Протокол могут быть легко изменены для изучения влияния других субстратов, или разных ингибиторов. Например интересный белок для изучения является носителем митохондриальной пирувата (ПДК). Роль этого белка — для перевозки пируват, сгенерированные в цитозоле митохондриальной матрицы. Недавно было предложено играть важную роль в модуляции метаболизма при патологических состояний, таких как во время тип 2 диабет38. Изучение влияния белка ПДК на митохондриальной метаболизма, полезно начать инъекции с пируваткиназой только вместо пируват и малат в то же время. Таким образом пируват изучено влияние независимо от влияния малата, как последний вводится только поддержать цикла трикарбоновых кислот и обеспечить что интермедиатов не истощены. Это также можно использовать ингибиторы MPC39 для оценки, если ограничение этого перевозчика, вместо окисление пирувата наблюдается. Затем можно было бы наблюдать потенциального сдвига в источнике предпочтительным топлива для дыхания40. Это также можно опустить некоторые субстратов для упрощения протокола, если это не актуально для исследования. Например изучение дисфункции комплекса я только, не стоит использовать все субстраты, представленные в настоящем Протоколе.

Этот протокол представляет некоторые ограничения, которые отвлекают от условий в естественных условиях . Измерение потребления кислорода митохондриальной записаны когда дыхание средний выше воздуха насыщенность, как чистый кислород вводится, чтобы не допустить ограничения диффузии кислорода внутри ткани30. Кроме того концентрации субстрата впрыснуты в избытке, которые не отражают условия в естественных условиях . Важно также отметить, что возраст, пол, деформации и диета дрозофилы может повлиять на результаты. Эти параметры являются таким образом приниматься во внимание при интерпретации результатов. Этот метод является однако ближе к физиологических условиях, чем методы с использованием митохондриальной изоляции для измерения потребления митохондриальной кислорода, как взаимодействие с других клеточных компонентов и структурной целостности митохондрий и Морфология являются сохранение31. Важно отметить, что митохондриальной изоляции более выгодным, когда дополнительные параметры, такие как производство ROS или митохондриальной эффективность (отношение P/O) должны быть измеренной27.
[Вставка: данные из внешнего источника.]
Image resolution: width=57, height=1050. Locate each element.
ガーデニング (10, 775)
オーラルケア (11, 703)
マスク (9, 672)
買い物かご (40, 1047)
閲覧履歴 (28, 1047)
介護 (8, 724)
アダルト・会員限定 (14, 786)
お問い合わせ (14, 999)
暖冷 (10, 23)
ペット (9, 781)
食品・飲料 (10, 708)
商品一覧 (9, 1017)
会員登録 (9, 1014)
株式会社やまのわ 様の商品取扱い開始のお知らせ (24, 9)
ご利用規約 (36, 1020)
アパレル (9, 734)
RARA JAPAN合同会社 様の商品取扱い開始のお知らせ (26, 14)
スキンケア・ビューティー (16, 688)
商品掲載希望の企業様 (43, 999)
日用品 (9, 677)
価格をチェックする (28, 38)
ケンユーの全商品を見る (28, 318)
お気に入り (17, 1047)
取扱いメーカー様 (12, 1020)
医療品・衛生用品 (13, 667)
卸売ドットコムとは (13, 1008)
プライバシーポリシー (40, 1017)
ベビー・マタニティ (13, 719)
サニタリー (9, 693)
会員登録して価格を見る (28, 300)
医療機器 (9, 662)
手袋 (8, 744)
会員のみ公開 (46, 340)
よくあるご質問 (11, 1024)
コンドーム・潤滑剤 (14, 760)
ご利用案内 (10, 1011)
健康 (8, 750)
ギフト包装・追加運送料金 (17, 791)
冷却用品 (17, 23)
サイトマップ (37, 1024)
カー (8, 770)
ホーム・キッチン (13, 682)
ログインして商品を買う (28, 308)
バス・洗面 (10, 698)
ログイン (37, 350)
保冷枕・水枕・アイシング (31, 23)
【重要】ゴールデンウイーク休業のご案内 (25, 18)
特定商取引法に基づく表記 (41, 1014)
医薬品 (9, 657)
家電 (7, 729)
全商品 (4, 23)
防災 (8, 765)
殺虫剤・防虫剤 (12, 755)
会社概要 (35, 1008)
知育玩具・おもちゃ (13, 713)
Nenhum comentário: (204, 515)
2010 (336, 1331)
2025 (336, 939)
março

Этот метод может использоваться для достижения различных целей, начиная от понимания митохондриальной дисфункции и основные механизмы метаболических заболеваний, для тестирования воздействия различных соединений на митохондриальной функции при патологических условий. Кроме того она может использоваться для наблюдения за последствия нескольких экологических напряжений на митохондриальной метаболизм, например, изменения в диете или температуры. Например это возможно для изучения эффективности биологически синтетическим молекулам митохондриальной функции и в лечении митохондриальной дисфункции. Этот метод также является хорошим инструментом для изучения митохондриальной функции в разное время точек, что делает его весьма актуальной для изучения основных механизмов, связанных с процессом старения. Оценки митохондриальной метаболизма через потребление кислорода с помощью permeabilized thoraxes, безусловно, поможет улучшить наши знания о роли митохондриальной метаболизма когда клетка подвергается в сложных условиях.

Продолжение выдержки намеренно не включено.